- **WHAT YOU HAVE TO DO**: Count every line of the data that includes "height". State only the number.

- **MATERIAL SUPPLIED**:
• • • • •
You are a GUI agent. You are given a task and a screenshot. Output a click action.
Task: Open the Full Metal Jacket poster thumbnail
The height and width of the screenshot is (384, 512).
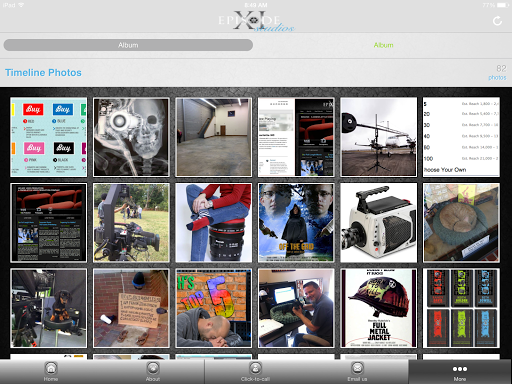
• • • • •
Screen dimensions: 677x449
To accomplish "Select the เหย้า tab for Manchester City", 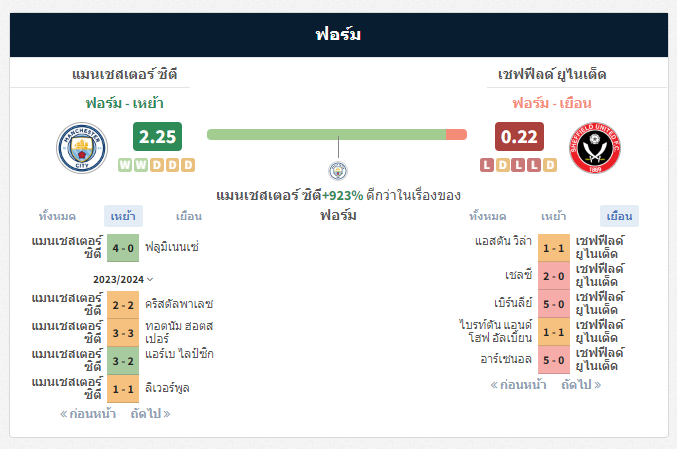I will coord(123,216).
• • • • •
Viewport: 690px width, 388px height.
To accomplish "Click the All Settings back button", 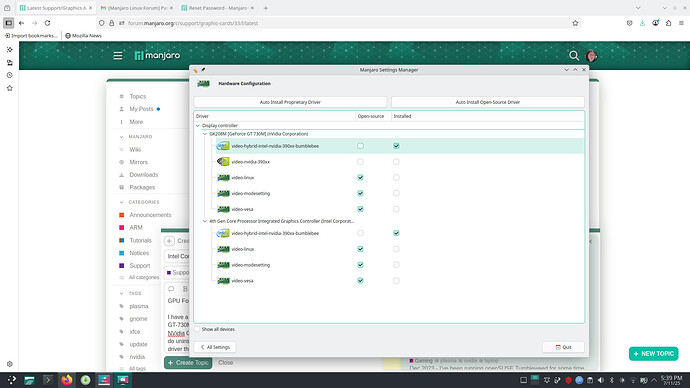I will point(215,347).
• • • • •
- **ANSWER FOR THIS EXERCISE**: 2